**Input records:**

══════════════════════════════

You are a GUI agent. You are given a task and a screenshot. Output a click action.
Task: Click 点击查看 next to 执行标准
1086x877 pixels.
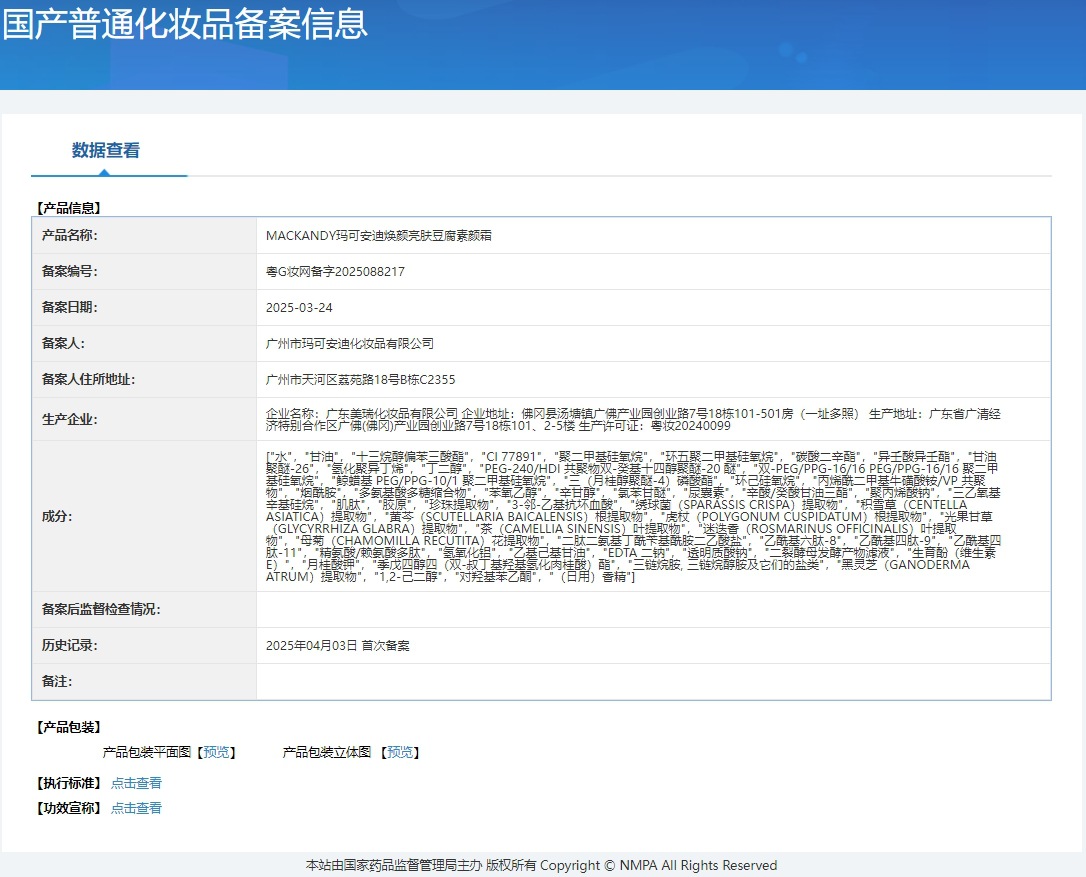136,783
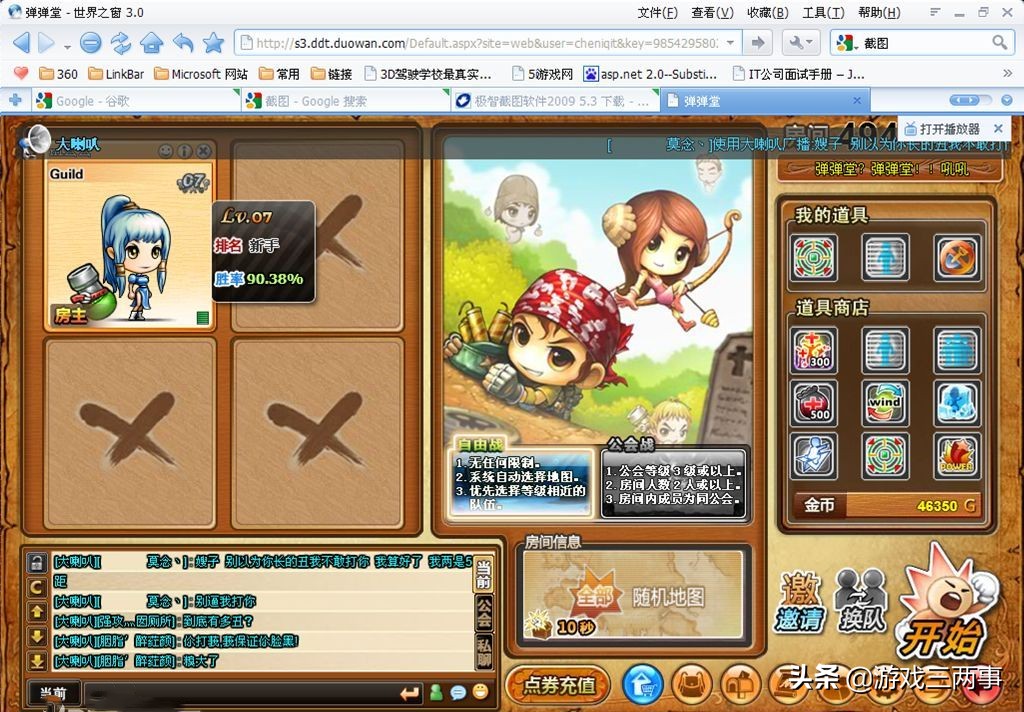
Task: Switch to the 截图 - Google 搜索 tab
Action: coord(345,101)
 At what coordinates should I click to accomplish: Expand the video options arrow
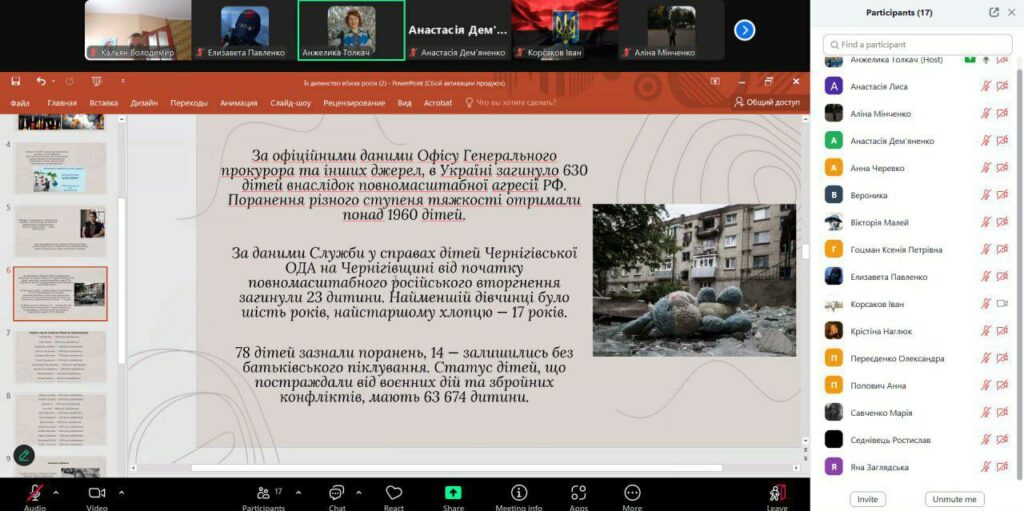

══════════════════════════════

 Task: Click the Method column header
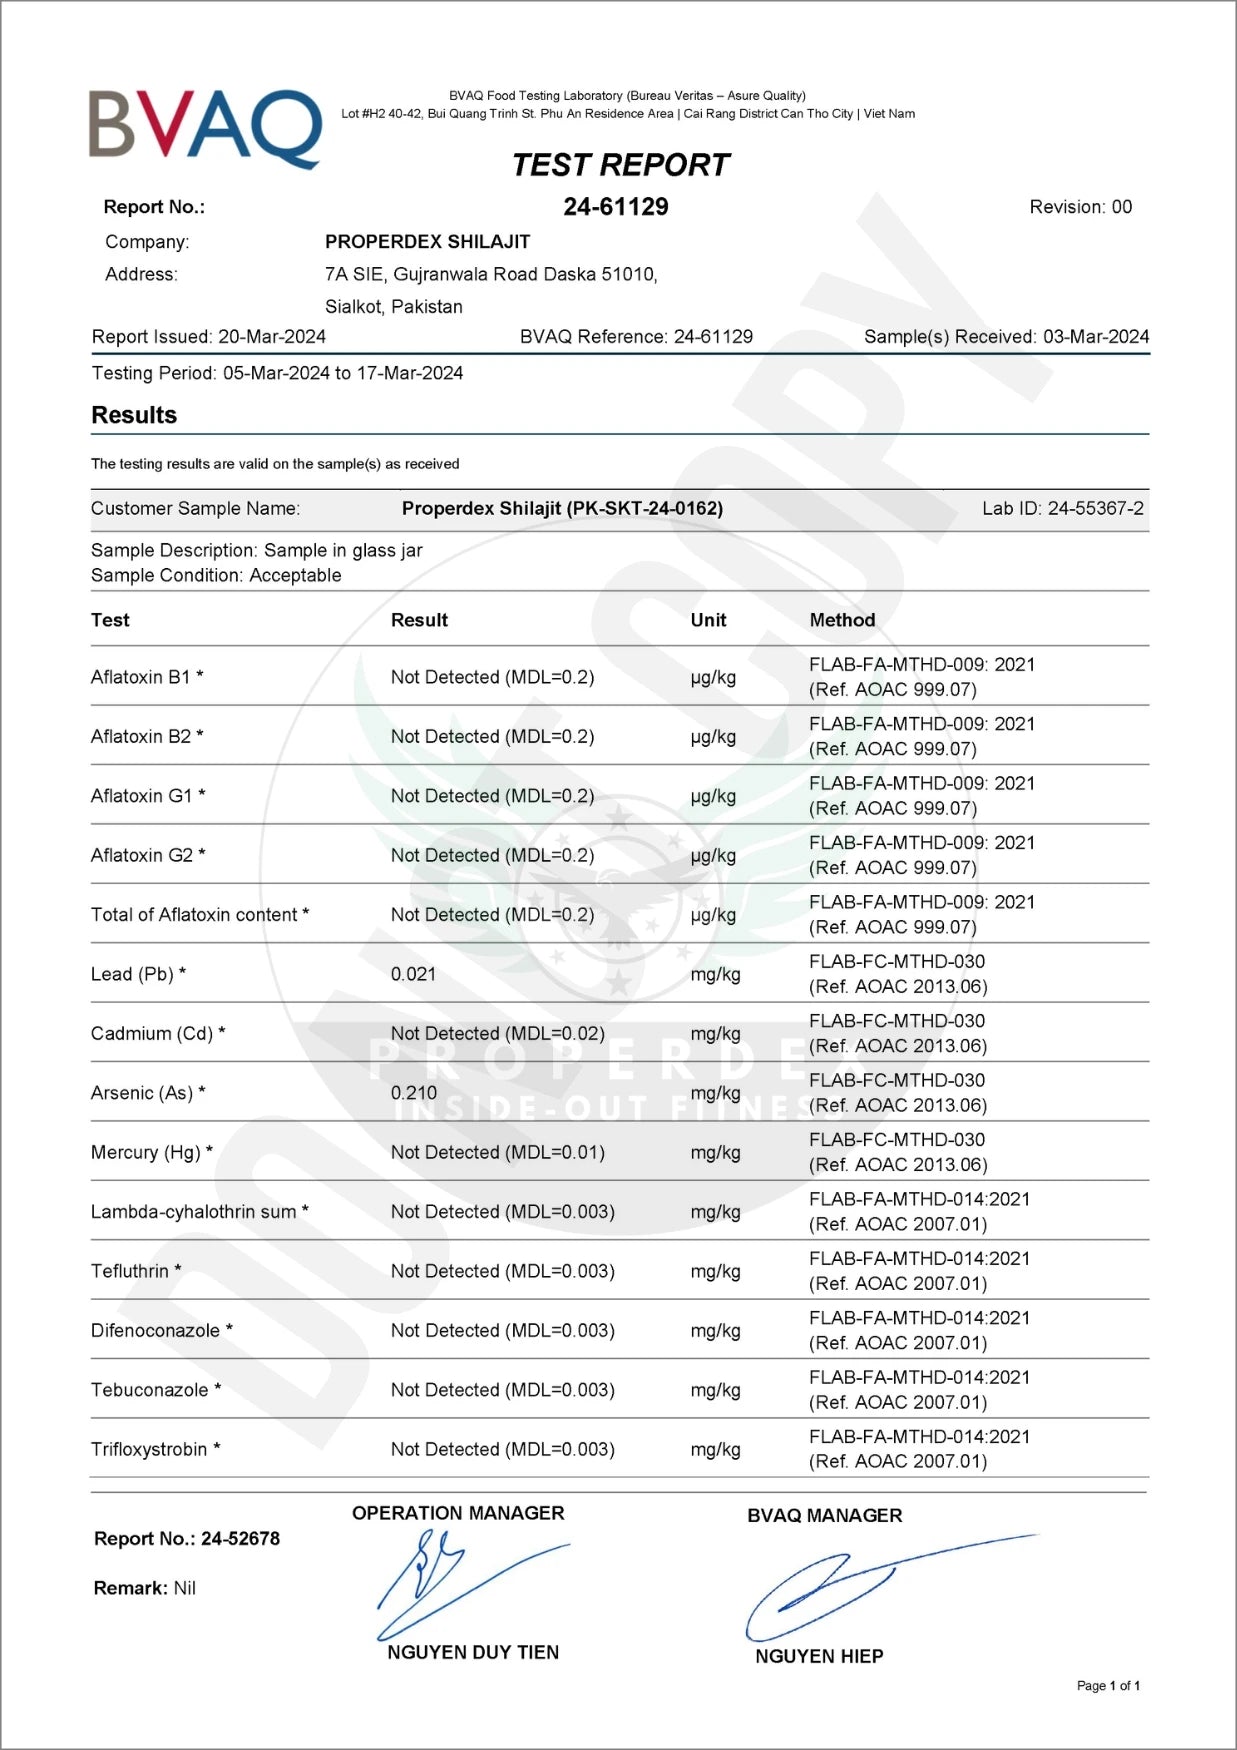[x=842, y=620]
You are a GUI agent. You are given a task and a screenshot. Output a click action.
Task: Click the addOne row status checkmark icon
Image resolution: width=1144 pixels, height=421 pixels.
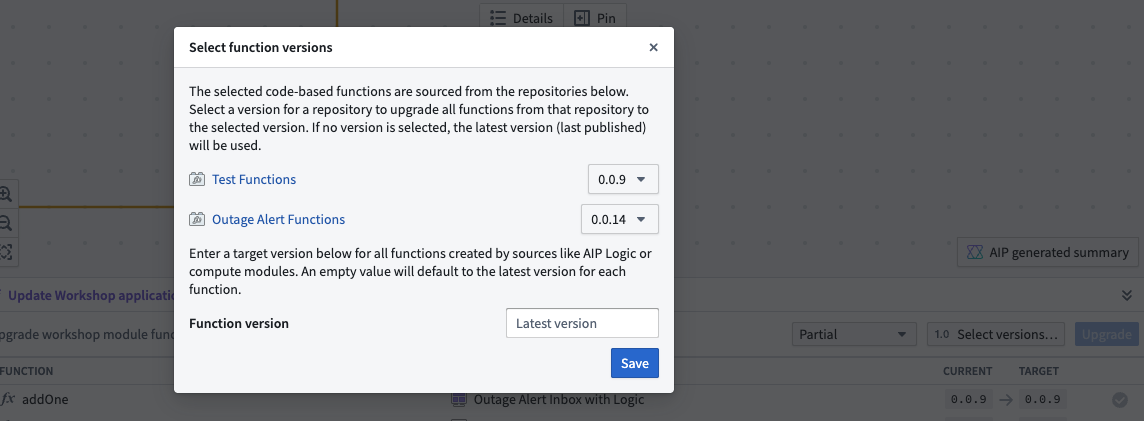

══════════════════════════════

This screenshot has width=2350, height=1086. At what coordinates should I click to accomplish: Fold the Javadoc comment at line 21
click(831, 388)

══════════════════════════════

**Task requirements:**
Reproduce the data word for word, starting with the line containing "Task: Click the Method column header" and going on through the line containing "Image resolution: width=1144". Leave the pictures out.

**Answer below:**
 Task: Click the Method column header
[x=842, y=620]
You are a GUI agent. You are given a task and a screenshot. Output a click action.
Task: Click the addOne row status checkmark icon
Image resolution: width=1144 pixels, height=421 pixels.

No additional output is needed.